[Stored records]
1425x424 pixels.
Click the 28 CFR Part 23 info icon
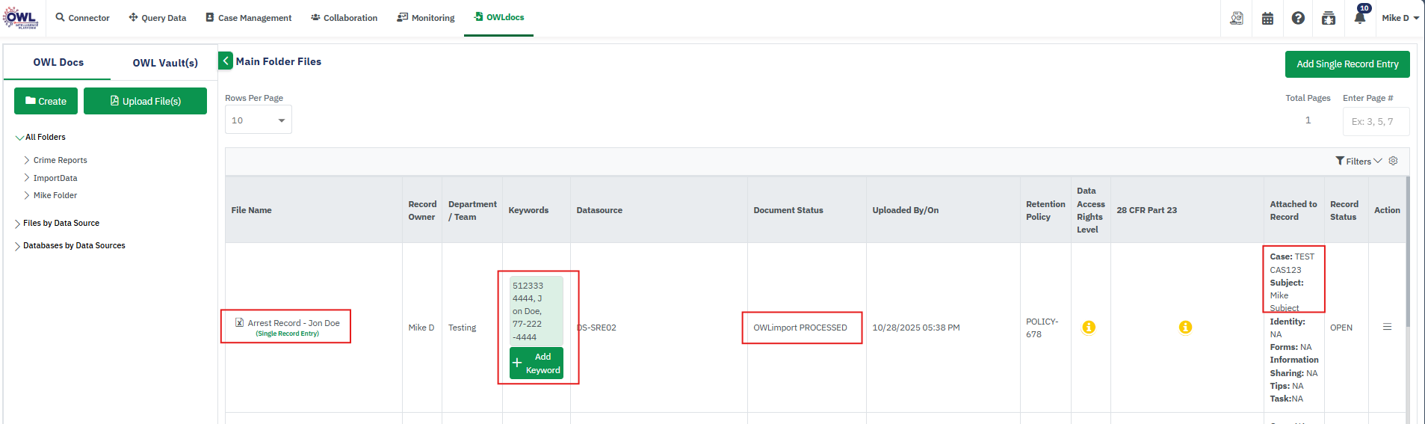tap(1185, 328)
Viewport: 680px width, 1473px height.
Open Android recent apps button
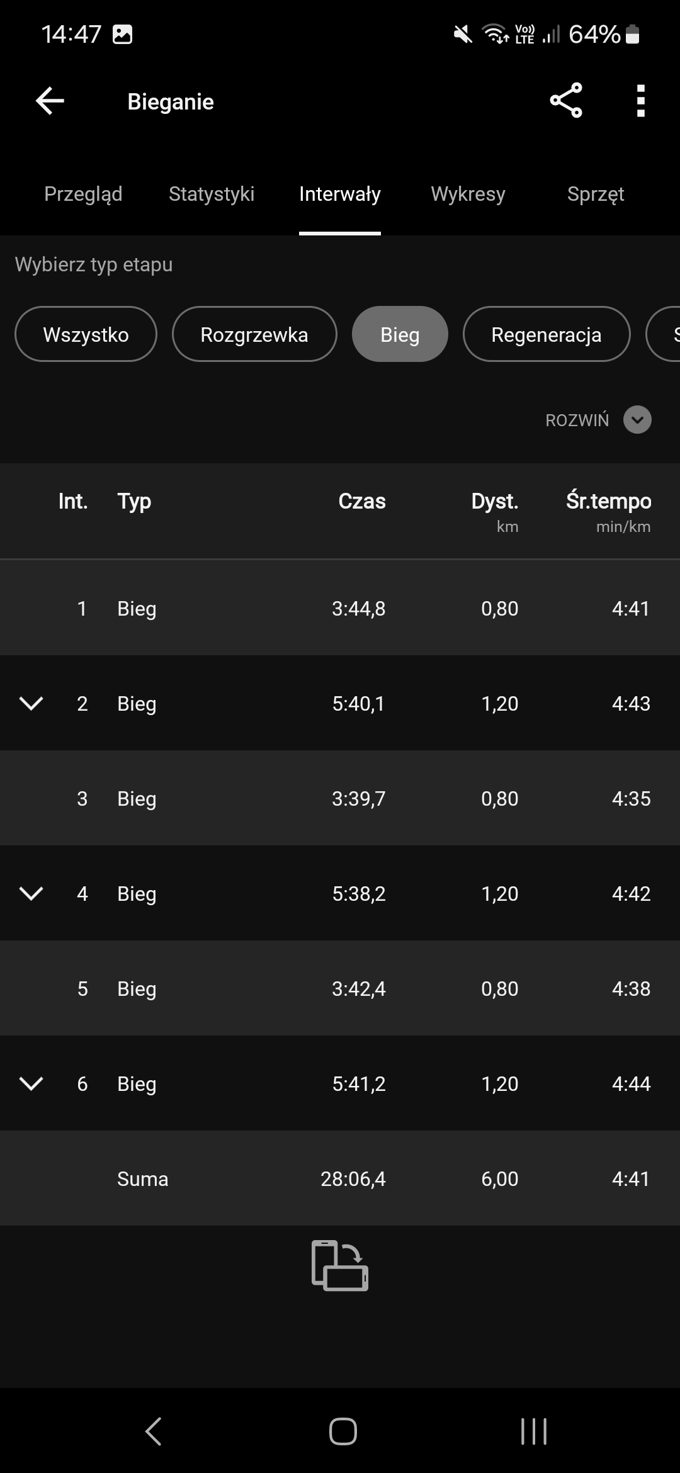[533, 1431]
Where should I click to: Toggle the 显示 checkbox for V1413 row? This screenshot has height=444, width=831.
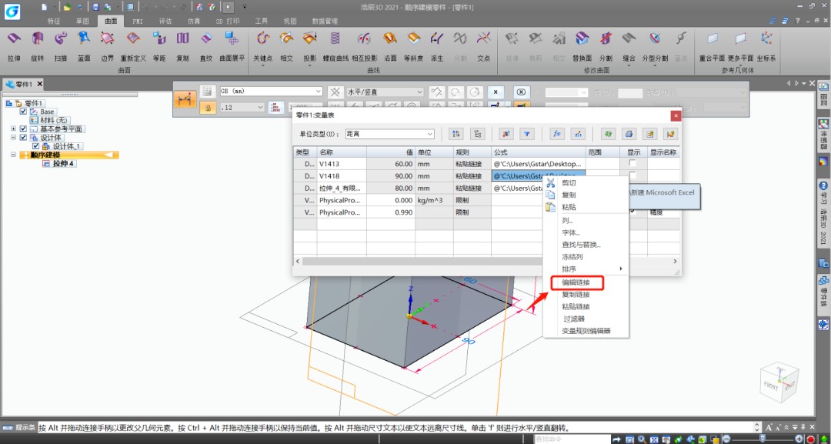pos(632,163)
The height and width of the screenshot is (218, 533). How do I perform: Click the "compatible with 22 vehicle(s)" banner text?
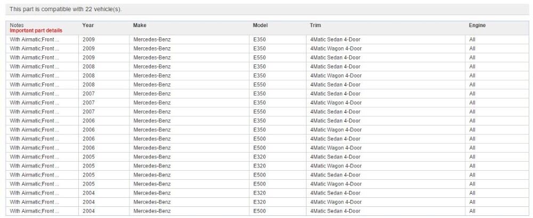pos(66,9)
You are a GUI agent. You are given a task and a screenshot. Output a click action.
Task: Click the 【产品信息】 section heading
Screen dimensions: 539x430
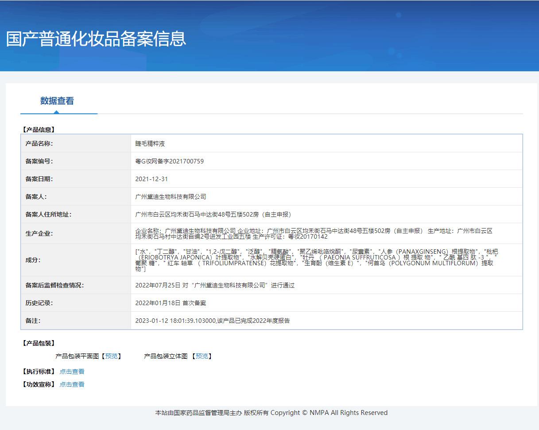tap(39, 130)
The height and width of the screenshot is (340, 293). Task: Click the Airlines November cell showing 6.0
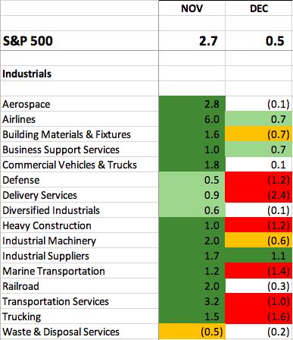coord(192,119)
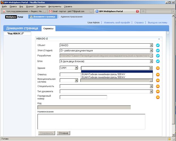Switch to the Сервисы tab
Viewport: 176px width, 141px height.
(x=48, y=29)
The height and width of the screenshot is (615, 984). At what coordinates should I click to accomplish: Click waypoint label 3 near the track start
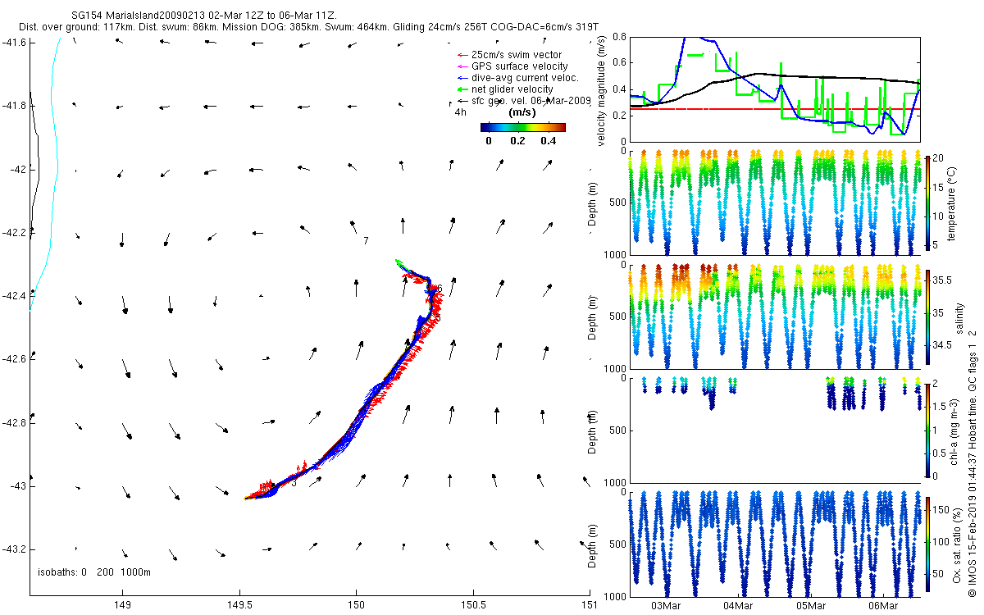294,483
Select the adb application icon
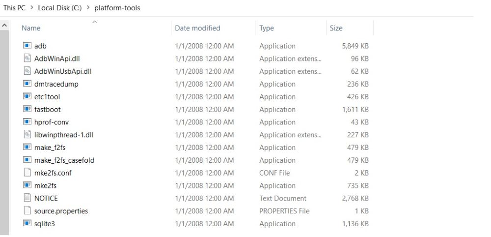 (27, 45)
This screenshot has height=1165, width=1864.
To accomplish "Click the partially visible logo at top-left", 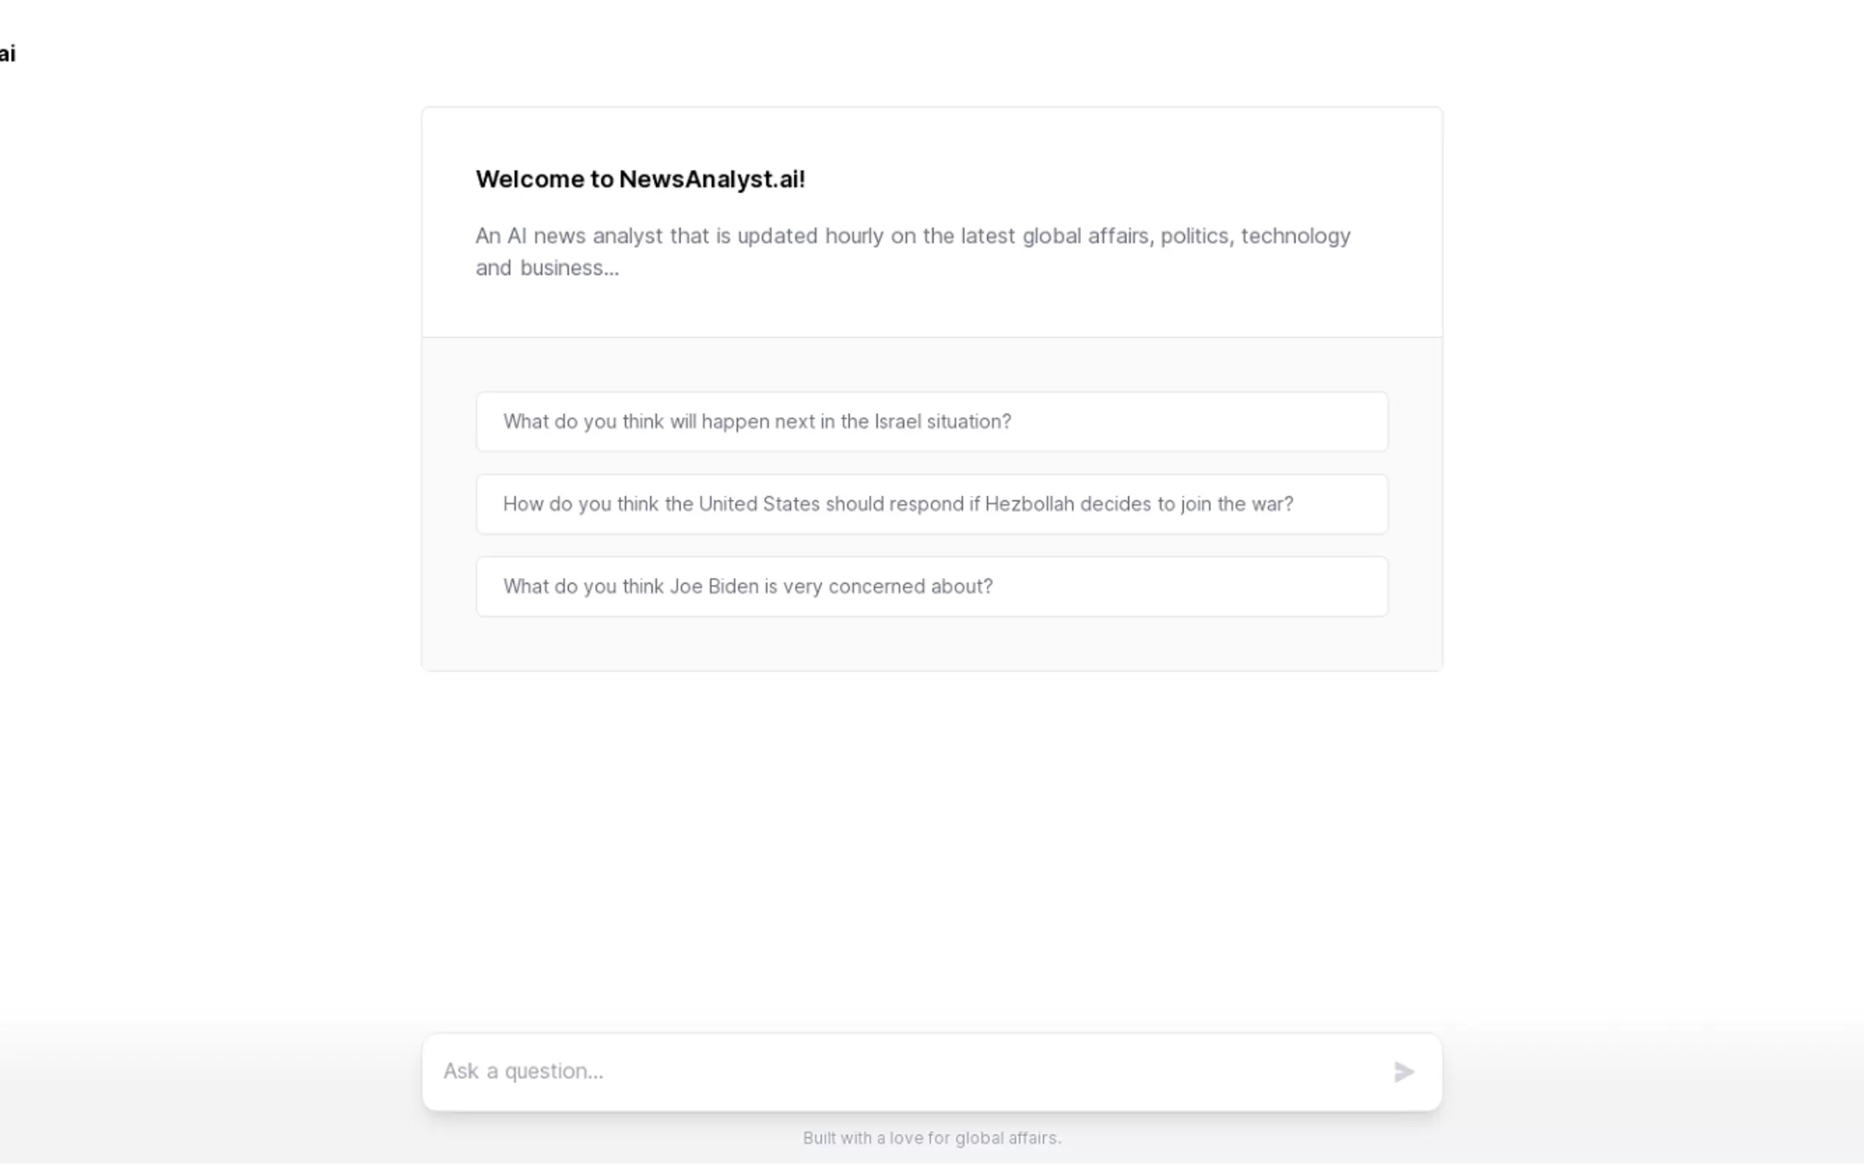I will coord(8,54).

▸ **EXERCISE AIM**
Within these entries, output exactly the lines starting at the one with "Screen dimensions: 539x430" and finishing at the one with "This screenshot has height=1165, width=1864.". Leave pictures out of the output.

▸ **RESPONSE FOR THIS EXERCISE**
Screen dimensions: 539x430
tap(39, 130)
The height and width of the screenshot is (340, 293). Task: Click the Airlines November cell showing 6.0
coord(192,119)
Switch to the Сервисы tab
Viewport: 176px width, 141px height.
(x=48, y=29)
The height and width of the screenshot is (615, 984). At what coordinates should I click to accomplish: Click waypoint label 3 near the track start
294,483
Select the adb application icon
 (27, 45)
This screenshot has height=1165, width=1864.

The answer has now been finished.